Livré. Tout commence par une promesse. C’est un travail qui offre une indépendance et une flexibilité qui vous permet de maîtriser votre emploi du temps, ainsi que le niveau de votre rémunération, loin du monde du salarié et des figures du patron et du manager. Loin de ces images véhiculées par les plateformes numériques, la réalité des coursiers, chauffeurs ou nettoyeurs qui y travaillent est bien différente.
On le mesure à la lecture de l’ouvrage collectif Uberisation et après ? (Editions du Détour), qui met en lumière leur quotidien. Coordonné par le sénateur communiste Pascal Savoldelli, l’essai réunit des experts du domaine (sociologues, acteurs, élus, etc.) pour analyser la montée en puissance d’Uber et autres Deliveroo.
Le sociologue Dominique Meda fait un rapide constat : « Le discours que l’auto-entrepreneuriat [statut exigé par les plates-formes pour travailler avec elles] est un havre de liberté, est un mythe, une illusion. » Au fil des pages, apparaissent des conditions de travail qui fragilisent les travailleurs. « Toute ma vie s’est organisée autour [l’] application [qui me permettait de travailler] »se plaint du coursier, soulignant la dépendance qu’il a engendrée.
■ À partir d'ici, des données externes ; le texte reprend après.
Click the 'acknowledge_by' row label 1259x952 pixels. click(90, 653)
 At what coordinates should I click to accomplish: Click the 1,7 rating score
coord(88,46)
Pour un statut plus protecteur
Une surveillance constante et un système de notation sont mal vus, mais aussi « contrôle algorithmique » et son « opacité ». Grâce à de nombreuses données accumulées (performance des livreurs, engagement, etc.), l’algorithme détermine qui a accès aux créneaux de livraison les plus rentables, qui se verra attribuer le plus de commandes, voire qui sera exclu du système. « L’organisation des travaux de la plateforme conduit (…) à l’usure mentale et physique prématurée des livreurs., notent les sociologues Stefan Le Ley et Fabien Lemozy. Les auteurs de l’essai mettent également en évidence les principaux inconvénients que le statut de microentrepreneur implique en termes de protection sociale.
Est-il possible de développer un tel système ? Les auteurs veulent y croire. Et ils voient dans les actes déjà posés la preuve de la possibilité d’un interrogatoire. Ainsi, des alternatives aux plateformes émergent localement et internationalement, notamment sous la forme de coopératives telles que Coursiers bordelais. Les collectifs et les syndicats semblent également protéger les travailleurs des plateformes.
Parmi les batailles à mener, l’évolution vers un statut plus sécurisant que la micro-entreprise semble être l’enjeu central. Par conséquent, les auteurs suivent avec intérêt les dernières modifications législatives. « Désormais, les décisions de justice sur le reclassement des travailleurs en salariés se multiplient dans toute l’Europe »précise Barbara Gomez, maître de conférences en droit privé à l’université d’Avignon.